═══ Information shown ═══
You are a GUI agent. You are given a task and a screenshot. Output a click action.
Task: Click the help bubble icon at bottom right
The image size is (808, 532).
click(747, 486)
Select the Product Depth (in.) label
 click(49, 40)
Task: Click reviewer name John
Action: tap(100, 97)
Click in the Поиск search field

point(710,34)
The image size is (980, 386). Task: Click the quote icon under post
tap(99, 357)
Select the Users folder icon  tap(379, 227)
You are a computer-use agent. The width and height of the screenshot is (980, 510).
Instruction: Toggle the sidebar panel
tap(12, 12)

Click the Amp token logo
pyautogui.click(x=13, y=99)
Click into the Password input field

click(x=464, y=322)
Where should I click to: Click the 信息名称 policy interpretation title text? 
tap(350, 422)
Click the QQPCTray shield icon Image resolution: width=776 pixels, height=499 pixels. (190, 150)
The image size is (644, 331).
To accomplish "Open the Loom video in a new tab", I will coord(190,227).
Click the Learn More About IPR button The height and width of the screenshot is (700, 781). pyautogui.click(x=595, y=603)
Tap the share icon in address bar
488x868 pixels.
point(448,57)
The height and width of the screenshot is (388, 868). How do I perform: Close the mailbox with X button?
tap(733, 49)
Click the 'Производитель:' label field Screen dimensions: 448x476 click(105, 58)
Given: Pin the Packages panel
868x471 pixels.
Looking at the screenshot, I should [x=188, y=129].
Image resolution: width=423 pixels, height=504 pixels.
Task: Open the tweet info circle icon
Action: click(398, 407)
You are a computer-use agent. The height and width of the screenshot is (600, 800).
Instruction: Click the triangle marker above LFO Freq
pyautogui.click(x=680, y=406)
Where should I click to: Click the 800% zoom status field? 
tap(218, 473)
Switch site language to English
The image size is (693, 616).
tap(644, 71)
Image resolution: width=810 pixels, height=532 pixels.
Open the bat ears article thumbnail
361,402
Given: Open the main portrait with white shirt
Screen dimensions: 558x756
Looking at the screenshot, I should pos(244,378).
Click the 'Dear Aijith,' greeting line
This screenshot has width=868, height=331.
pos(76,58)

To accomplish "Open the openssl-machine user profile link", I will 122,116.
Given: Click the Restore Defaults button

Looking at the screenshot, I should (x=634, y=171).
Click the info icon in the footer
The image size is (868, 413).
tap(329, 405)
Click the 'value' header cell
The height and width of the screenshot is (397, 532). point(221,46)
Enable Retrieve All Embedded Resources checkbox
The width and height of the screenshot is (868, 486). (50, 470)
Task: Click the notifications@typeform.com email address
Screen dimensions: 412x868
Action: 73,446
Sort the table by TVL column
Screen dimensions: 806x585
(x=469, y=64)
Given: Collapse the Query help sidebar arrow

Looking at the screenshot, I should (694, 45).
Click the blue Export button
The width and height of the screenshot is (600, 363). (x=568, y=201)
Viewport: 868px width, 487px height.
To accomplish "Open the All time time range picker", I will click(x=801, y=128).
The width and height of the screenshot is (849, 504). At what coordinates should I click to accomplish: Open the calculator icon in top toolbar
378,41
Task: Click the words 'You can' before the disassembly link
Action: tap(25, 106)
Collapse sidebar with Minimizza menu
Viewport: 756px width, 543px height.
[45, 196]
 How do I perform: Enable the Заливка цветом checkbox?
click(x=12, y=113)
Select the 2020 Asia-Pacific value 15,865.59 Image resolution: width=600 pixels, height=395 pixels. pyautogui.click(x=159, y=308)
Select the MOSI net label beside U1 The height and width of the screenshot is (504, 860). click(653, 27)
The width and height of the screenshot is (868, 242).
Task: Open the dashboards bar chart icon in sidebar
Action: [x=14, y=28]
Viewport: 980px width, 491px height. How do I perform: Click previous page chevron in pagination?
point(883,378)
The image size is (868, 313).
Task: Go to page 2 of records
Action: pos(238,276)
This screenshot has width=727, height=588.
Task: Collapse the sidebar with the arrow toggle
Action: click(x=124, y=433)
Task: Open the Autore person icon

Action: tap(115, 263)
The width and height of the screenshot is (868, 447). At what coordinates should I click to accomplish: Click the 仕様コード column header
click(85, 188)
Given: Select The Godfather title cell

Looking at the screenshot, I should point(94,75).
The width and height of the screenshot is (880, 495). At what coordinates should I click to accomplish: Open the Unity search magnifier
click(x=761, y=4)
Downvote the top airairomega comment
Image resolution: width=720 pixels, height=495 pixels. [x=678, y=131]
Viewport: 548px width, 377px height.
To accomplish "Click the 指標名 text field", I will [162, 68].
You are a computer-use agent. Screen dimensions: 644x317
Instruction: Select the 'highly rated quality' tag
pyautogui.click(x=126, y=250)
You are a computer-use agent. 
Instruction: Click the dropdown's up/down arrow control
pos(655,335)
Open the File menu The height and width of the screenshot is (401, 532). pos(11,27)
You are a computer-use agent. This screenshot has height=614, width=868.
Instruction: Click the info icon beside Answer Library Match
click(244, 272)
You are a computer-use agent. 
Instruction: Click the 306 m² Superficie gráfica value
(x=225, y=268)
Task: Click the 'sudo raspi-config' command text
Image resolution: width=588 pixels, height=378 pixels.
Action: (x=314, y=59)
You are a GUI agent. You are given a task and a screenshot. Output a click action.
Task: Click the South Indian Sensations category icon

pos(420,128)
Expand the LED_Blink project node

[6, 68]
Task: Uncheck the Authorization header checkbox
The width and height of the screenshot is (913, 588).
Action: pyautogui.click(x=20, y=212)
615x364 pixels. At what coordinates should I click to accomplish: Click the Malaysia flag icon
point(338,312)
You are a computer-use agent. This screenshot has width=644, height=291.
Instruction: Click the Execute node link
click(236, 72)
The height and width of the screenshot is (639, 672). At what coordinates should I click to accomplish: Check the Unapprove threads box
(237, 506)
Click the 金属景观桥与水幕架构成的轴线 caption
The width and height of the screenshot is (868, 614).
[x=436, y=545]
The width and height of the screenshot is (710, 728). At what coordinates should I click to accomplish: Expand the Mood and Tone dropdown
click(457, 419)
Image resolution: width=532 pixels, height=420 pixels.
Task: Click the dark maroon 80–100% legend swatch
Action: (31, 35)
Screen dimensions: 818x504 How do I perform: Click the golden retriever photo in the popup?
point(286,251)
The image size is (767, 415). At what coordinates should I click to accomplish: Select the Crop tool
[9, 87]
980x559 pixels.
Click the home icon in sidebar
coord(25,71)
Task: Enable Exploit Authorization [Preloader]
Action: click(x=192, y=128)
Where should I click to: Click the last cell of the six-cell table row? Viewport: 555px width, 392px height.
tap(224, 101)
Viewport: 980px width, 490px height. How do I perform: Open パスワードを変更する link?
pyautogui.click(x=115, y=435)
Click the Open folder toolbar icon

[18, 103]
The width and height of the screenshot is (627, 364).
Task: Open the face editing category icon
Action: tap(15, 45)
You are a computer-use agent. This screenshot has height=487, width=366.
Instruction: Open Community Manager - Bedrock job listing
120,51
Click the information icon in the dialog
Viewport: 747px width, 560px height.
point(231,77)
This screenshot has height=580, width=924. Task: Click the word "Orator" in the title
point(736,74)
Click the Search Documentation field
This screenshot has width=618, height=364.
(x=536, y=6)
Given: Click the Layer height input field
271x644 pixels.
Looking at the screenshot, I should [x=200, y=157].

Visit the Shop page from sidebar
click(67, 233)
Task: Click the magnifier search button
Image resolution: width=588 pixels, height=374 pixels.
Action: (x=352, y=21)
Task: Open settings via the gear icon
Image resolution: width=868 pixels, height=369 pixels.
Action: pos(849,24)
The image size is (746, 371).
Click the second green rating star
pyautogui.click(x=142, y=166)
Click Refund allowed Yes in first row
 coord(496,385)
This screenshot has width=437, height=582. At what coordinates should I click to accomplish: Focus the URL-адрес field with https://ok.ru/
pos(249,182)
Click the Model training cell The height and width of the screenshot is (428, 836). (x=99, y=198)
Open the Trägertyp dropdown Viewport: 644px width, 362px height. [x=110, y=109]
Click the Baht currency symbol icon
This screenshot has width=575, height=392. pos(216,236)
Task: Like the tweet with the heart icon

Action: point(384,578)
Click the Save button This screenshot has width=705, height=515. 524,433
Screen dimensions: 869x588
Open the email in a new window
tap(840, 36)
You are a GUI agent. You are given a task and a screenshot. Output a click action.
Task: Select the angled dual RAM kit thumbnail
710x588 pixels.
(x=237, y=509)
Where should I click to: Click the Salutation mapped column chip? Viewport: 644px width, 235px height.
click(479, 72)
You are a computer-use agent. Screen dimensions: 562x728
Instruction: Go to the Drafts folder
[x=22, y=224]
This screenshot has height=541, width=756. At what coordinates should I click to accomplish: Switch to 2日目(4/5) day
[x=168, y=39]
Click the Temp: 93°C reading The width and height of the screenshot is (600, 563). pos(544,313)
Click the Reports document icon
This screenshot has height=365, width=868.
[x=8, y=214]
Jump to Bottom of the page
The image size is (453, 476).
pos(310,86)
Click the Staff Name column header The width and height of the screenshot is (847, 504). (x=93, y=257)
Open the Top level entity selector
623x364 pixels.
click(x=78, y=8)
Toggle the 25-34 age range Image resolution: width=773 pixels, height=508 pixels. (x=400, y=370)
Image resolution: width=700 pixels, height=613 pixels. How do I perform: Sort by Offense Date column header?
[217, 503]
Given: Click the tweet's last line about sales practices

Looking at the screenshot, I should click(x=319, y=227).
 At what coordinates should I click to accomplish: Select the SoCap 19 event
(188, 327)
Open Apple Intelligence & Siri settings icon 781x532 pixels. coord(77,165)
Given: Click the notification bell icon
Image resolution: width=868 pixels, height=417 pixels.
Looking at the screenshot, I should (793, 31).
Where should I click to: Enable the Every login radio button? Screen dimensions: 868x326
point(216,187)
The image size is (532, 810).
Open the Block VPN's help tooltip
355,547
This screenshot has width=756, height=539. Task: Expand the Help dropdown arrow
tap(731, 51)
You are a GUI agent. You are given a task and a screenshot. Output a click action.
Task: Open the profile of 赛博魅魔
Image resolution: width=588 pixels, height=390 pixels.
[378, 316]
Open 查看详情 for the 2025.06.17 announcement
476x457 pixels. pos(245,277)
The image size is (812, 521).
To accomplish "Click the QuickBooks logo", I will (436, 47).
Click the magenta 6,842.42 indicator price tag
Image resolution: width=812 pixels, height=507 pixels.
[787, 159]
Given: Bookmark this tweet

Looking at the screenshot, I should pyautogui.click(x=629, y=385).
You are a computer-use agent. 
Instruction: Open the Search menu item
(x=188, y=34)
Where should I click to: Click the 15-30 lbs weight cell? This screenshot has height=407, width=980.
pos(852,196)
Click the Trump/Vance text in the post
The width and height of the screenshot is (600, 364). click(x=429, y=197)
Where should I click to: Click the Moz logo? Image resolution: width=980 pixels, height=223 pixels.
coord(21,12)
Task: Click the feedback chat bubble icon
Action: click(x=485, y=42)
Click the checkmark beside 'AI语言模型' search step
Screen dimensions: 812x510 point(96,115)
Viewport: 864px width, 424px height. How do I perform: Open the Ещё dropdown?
═══
- [What needs to be done] Begin with the line that contains "Click the Trump/Vance text in the post" and print each line exactly until the data ends, including the last line.

- [Written response]
Click the Trump/Vance text in the post
The width and height of the screenshot is (600, 364). click(x=429, y=197)
Where should I click to: Click the Moz logo? Image resolution: width=980 pixels, height=223 pixels.
coord(21,12)
Task: Click the feedback chat bubble icon
Action: click(x=485, y=42)
Click the checkmark beside 'AI语言模型' search step
Screen dimensions: 812x510 point(96,115)
Viewport: 864px width, 424px height. How do I perform: Open the Ещё dropdown?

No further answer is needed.